Lo stile che ne risulta è puro caos, una tempesta di suoni e immagini che si susseguono ad un ritmo forsennato per quasi due ore, un perfetto corpus atto a esprimere il raptus omicida e selvaggio che attanaglia i protagonisti.
Natural Born Killers esce nei cinema a partire dall'agosto 1994 e già alla sua coeva presentazione al Festival di Venezia suscita reazioni polarizzanti: c'è chi parla di parla di capolavoro, chi di un'opera sin troppo eccessiva e persino chi taccia Stone di essere ipocrita e a sua volta sensazionalista. Quasi tutti lo etichettano come "l'Arancia Meccanica degli anni '90", paragone più che calzante viste anche le citazioni esplicite al capolavoro di Kubrick.
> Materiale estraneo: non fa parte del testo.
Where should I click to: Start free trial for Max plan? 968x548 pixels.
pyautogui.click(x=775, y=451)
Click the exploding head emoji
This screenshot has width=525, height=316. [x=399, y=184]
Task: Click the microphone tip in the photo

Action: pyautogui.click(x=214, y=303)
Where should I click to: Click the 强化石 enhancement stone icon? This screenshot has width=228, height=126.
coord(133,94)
Trent'anni dopo, il ritratto al vetriolo del film appare non solo come il perfetto zeitgeist di un'epoca, ma persino ancora attuale. I social network hanno trasformato la cultura dell'apparire come appannaggio di praticamente chiunque, distruggendo il limite tra creatore e spettatore, con influencer e semplici utenti che si cimentano nelle peggiori nefandezze pur di avere un quarto d'ora di notorietà, mentre spettatori sempre più desensibilizzati e distratti trasformano veri e propri idioti in celebrità milionarie.
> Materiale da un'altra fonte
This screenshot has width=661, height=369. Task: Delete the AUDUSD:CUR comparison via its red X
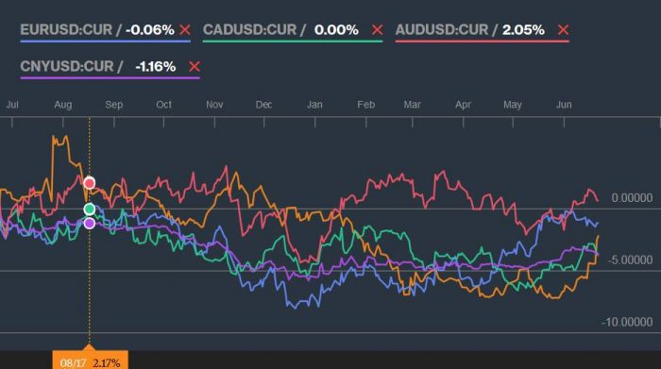point(563,30)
La televisione è divenuta un medium anche peggiore grazie all'avvento dei reality show, che hanno spinto il voyeurismo dello spettatore medio oltre ogni limite immaginabile. I programmi di cronaca, d'altro canto, sono rimasti bene o male uguali nella loro incapacità di narrare in modo freddo e obiettivo fatti di sangue.
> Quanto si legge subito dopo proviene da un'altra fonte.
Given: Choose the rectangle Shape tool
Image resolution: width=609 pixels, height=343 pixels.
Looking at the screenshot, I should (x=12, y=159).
In Italia si punta sovente il dito contro trasmissioni come Chi l'ha Visto? che talvolta scadono nell'exploitation gratuita, ma i veri mostri sono ben altri, come gli special del Tg Mediaset sul massacro di turno, sovente costruiti come veri e propri mockumentari tanto sono esagerati, o, anche peggio, i programmi di "approfondimento" pomeridiani, che a cadenza quotidiana cercano di fare il punto sul caso di omicidio di turno con sedicenti esperti e inviati sul posto, trasformando fatti di sangue in vere e proprie soap opera per un pubblico che oramai vede gli omicidi come semplice avanspettacolo.
Nulla è cambiato, nulla è migliorato e il film di Stone risulta ancora drammaticamente moderno. Non per nulla, esso si chiude sulle note di The Future di Leonard Cohen, la quale recita testualmente: "I've seen the future, baby- It is murder".